**Problem statement:** Can the lines below, from the one that holds "Click the INSTALL Supervisord button" to the very end, be echoed exactly, with both ends included and no pictures?
--- Task inputs Enclosed Below ---
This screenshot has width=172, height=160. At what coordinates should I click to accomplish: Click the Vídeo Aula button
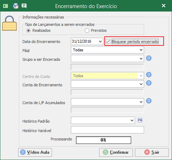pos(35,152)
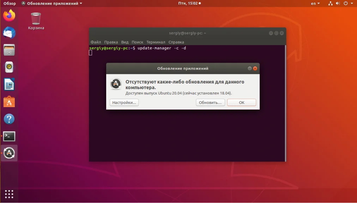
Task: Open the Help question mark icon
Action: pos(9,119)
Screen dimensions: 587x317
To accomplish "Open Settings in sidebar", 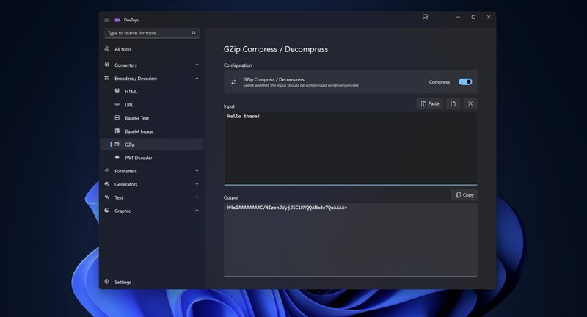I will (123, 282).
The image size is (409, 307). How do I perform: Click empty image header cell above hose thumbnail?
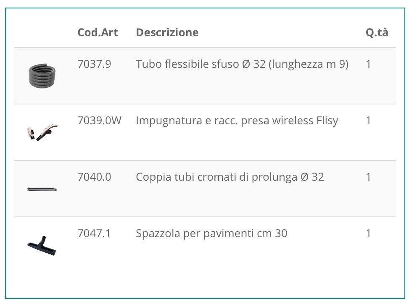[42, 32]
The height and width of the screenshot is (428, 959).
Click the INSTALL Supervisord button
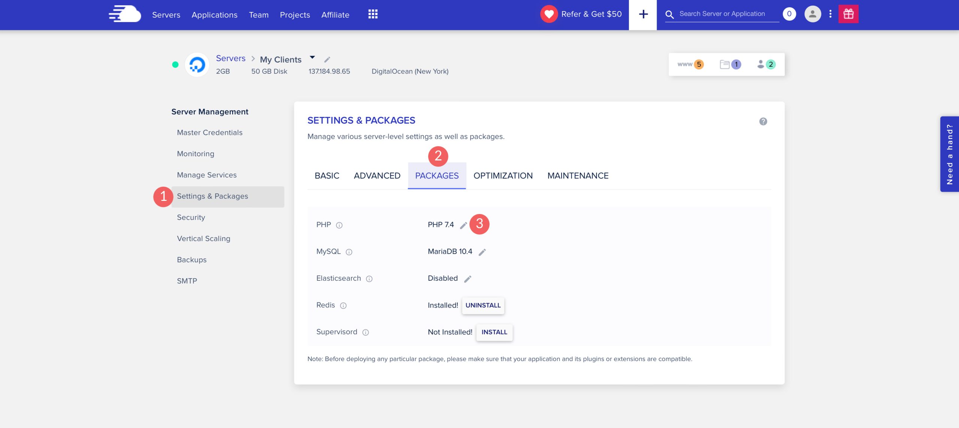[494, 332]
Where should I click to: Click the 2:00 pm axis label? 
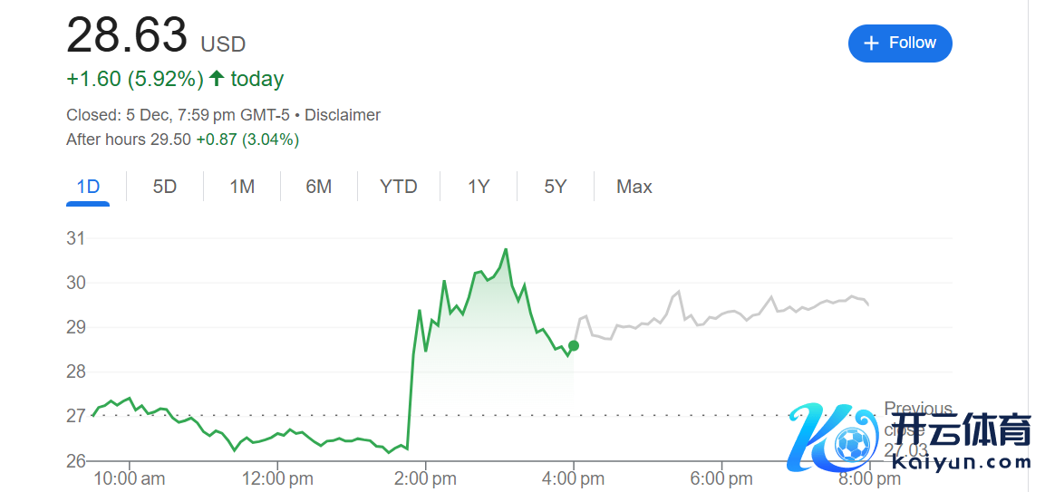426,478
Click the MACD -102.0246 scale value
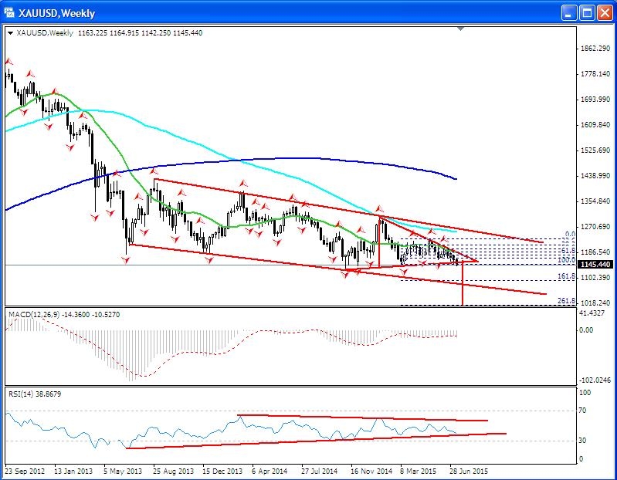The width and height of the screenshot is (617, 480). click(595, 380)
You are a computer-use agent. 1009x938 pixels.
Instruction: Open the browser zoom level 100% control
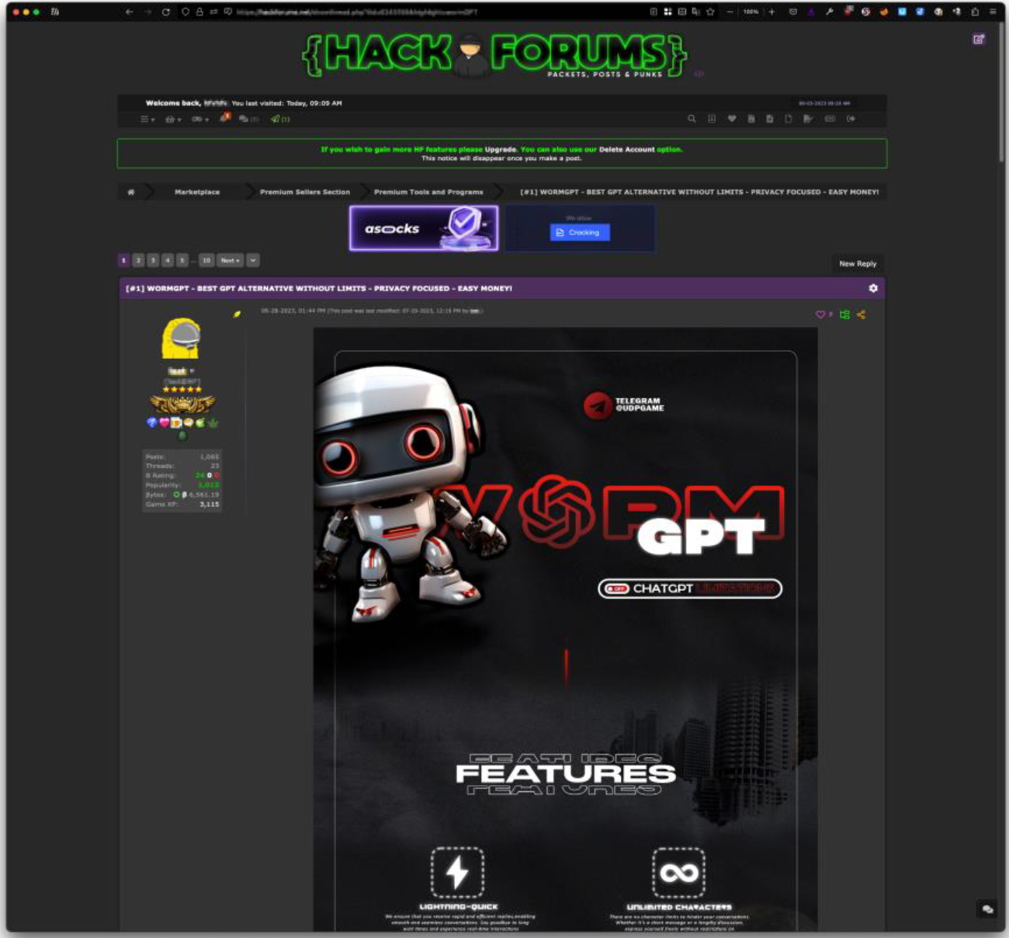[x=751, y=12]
--- End of Enclosed Task inputs ---
**Written solution:**
Click the INSTALL Supervisord button
[494, 332]
Where should I click to: Click the 2:00 pm axis label? 
426,478
Click the MACD -102.0246 scale value
The width and height of the screenshot is (617, 480). click(595, 380)
You are a computer-use agent. 1009x938 pixels.
Instruction: Open the browser zoom level 100% control
[x=751, y=12]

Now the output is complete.